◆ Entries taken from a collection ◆

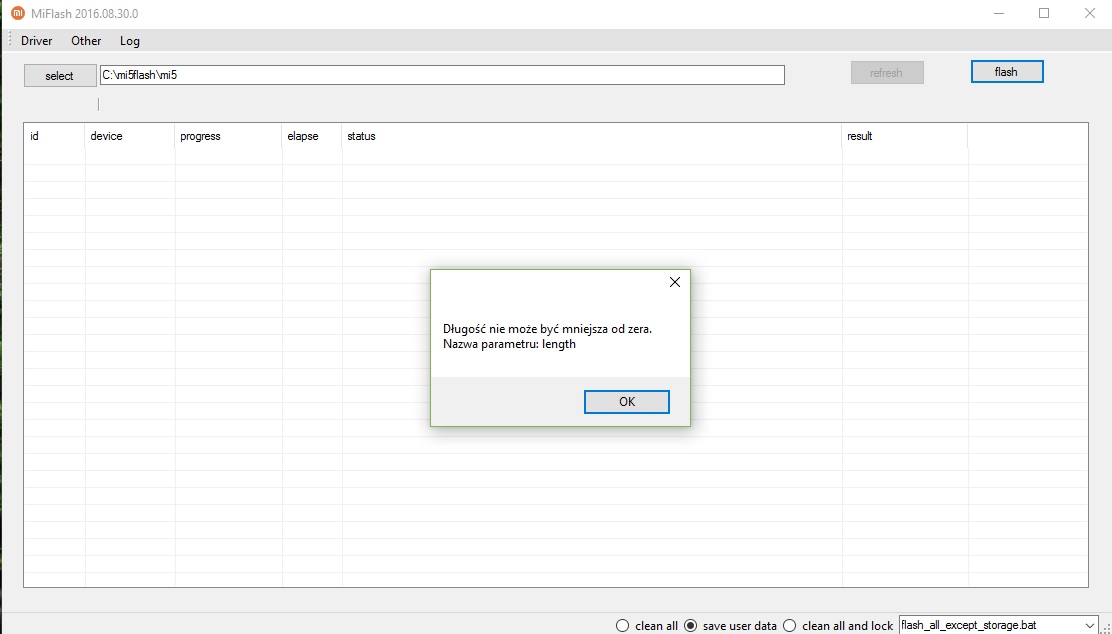Click the progress column header
The height and width of the screenshot is (634, 1112).
pos(200,136)
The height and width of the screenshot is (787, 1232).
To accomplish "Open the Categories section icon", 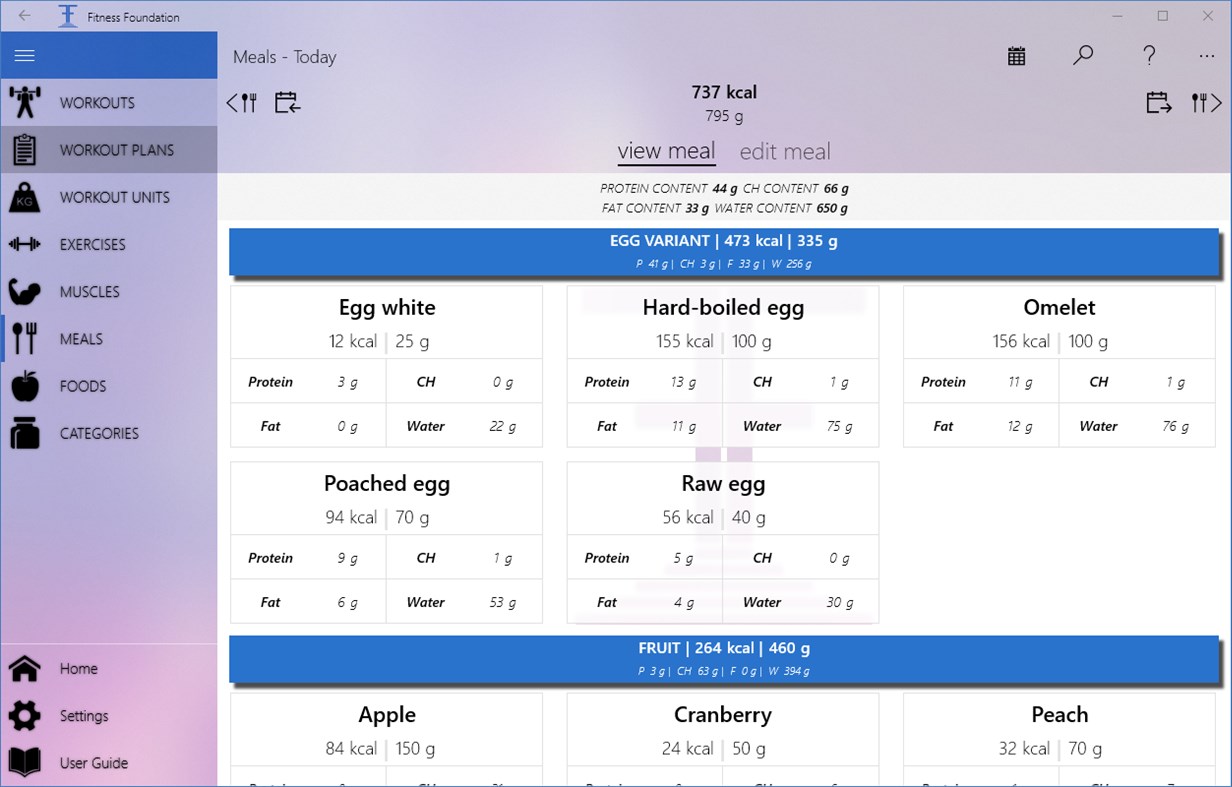I will pos(24,433).
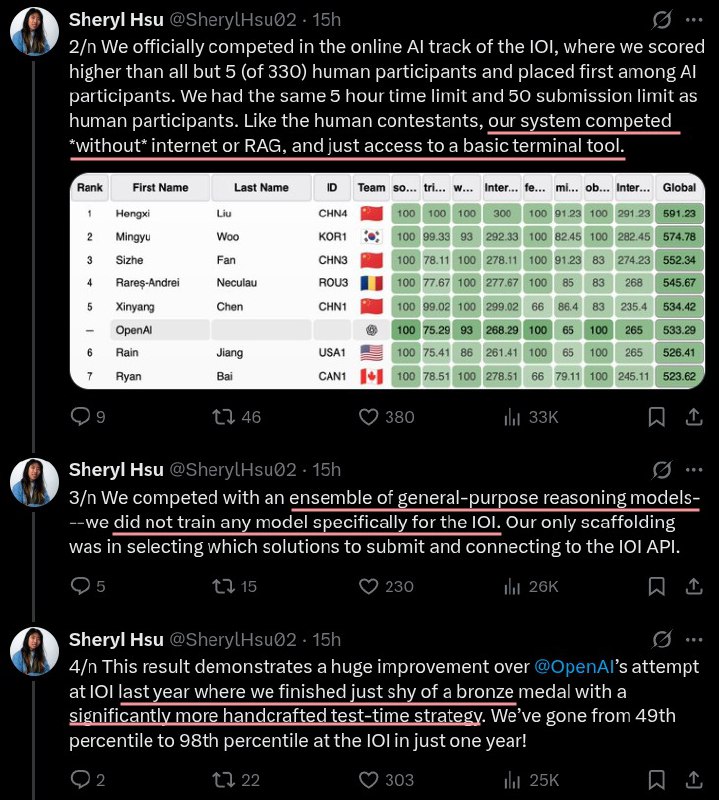This screenshot has height=800, width=719.
Task: Bookmark the 4/n tweet
Action: [656, 778]
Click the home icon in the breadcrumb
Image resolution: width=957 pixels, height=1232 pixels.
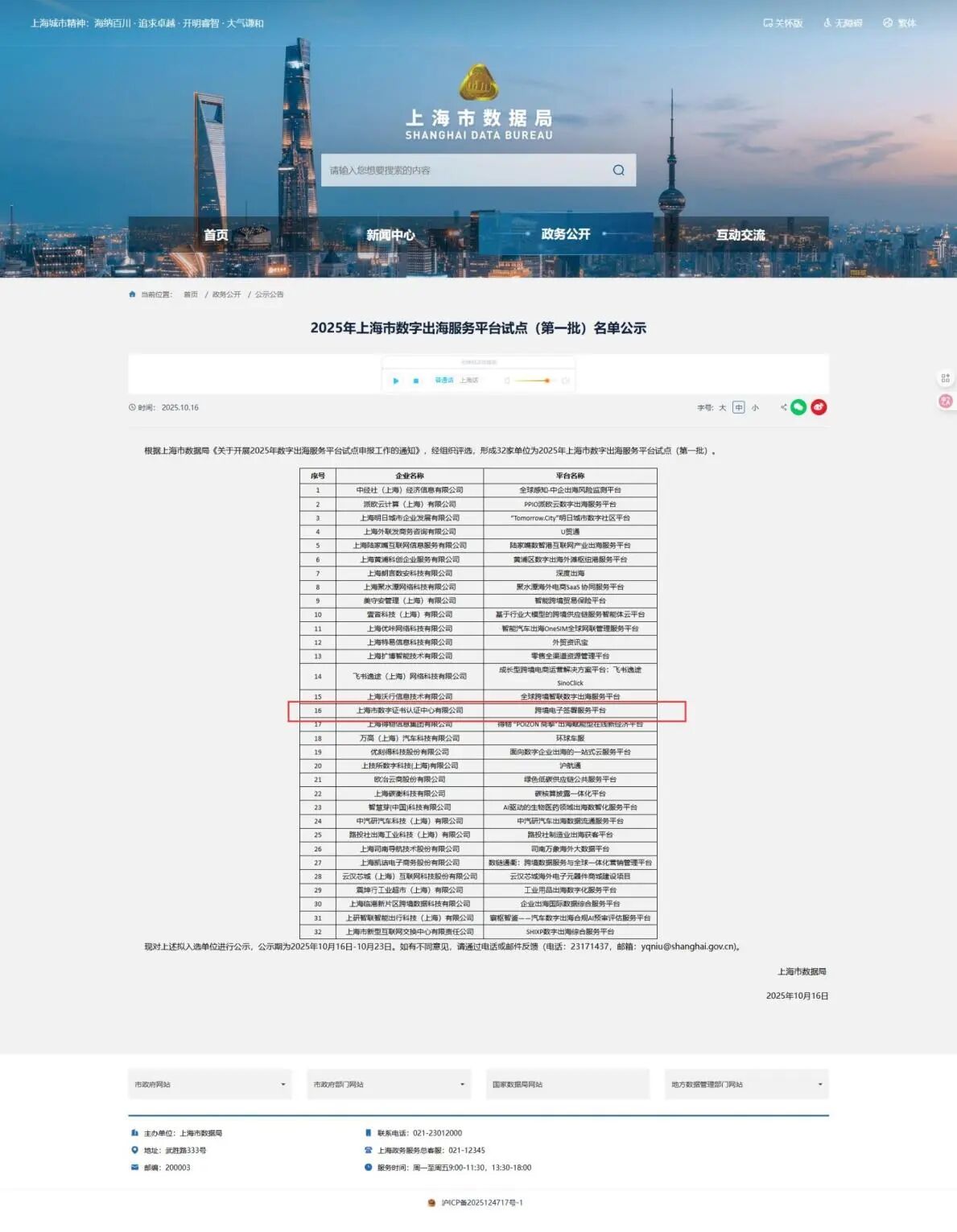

◆ Activity ◆
Repeat exactly the lines above, from the line containing "Click the home icon in the breadcrumb" through the last line of the records, inclusive; omit any pictures.

◆ Task answer ◆
Click the home icon in the breadcrumb
Image resolution: width=957 pixels, height=1232 pixels.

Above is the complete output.